This is the fourth and final post in a series of posts on this subject. The full version of the article was published by the Institute of Corporate Directors in its Journal and and as a web resource.
Bad Faith and Self-Dealing
I would not allow corporations to exonerate directors in the event of bad faith, self-dealing or other instances of non-loyalty.
In the event the directors’ action is challenged, it will be the court’s job to determine whether the board’s decision was in fact taken disloyally. This may involve review of the substance of a business decision made by an apparently well motivated board for the limited purpose of assessing whether that decision is so far beyond the bound of reasonable judgment that it seems essentially inexplicable on any ground other than bad faith. Delaware law shows that the courts are capable of making a reasoned distinction.
In the event of a conflict of interest, directors’ approval of a transaction can be set aside even where it had been subsequently approved by the shareholders after the conflicts of interest were disclosed. Directors in such a case would be obliged to prove that the shareholders were fully informed and that the process was transparent in all respects.
As discussed in the Delaware Disney litigation involving its former president, Michael Ovitz, a “failure to act in good faith may be shown, for instance, where the fiduciary intentionally acts with a purpose other than that of advancing the best interests of the corporation, where the fiduciary acts with the intent to violate applicable positive law, or where the fiduciary intentionally fails to act in the face of a known duty to act, demonstrating a conscious disregard for his duties.”
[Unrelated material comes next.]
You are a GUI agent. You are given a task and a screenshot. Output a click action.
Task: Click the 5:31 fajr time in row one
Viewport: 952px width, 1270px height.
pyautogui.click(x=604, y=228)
A good example of a gross negligence claim without a bad faith component is seen in the proposed sale of the Lear Corporation: Lear Corporate Shareholder Litigation. A deal was struck with a potential suitor under which he would increase his offer by some $90,000,000 on the condition that the company pay him a $25,000,000 termination fee if the shareholders voted “no”. After the deal was rejected and the termination fee was paid, the plaintiffs alleged that the transaction was entered into in bad faith in that it had been a virtual certainty that the offer would be rejected by shareholders. The Court once against struck the lawsuit because there were no facts indicating that the directors consciously acted in a manner contrary to the interests of Lear and its stockholders.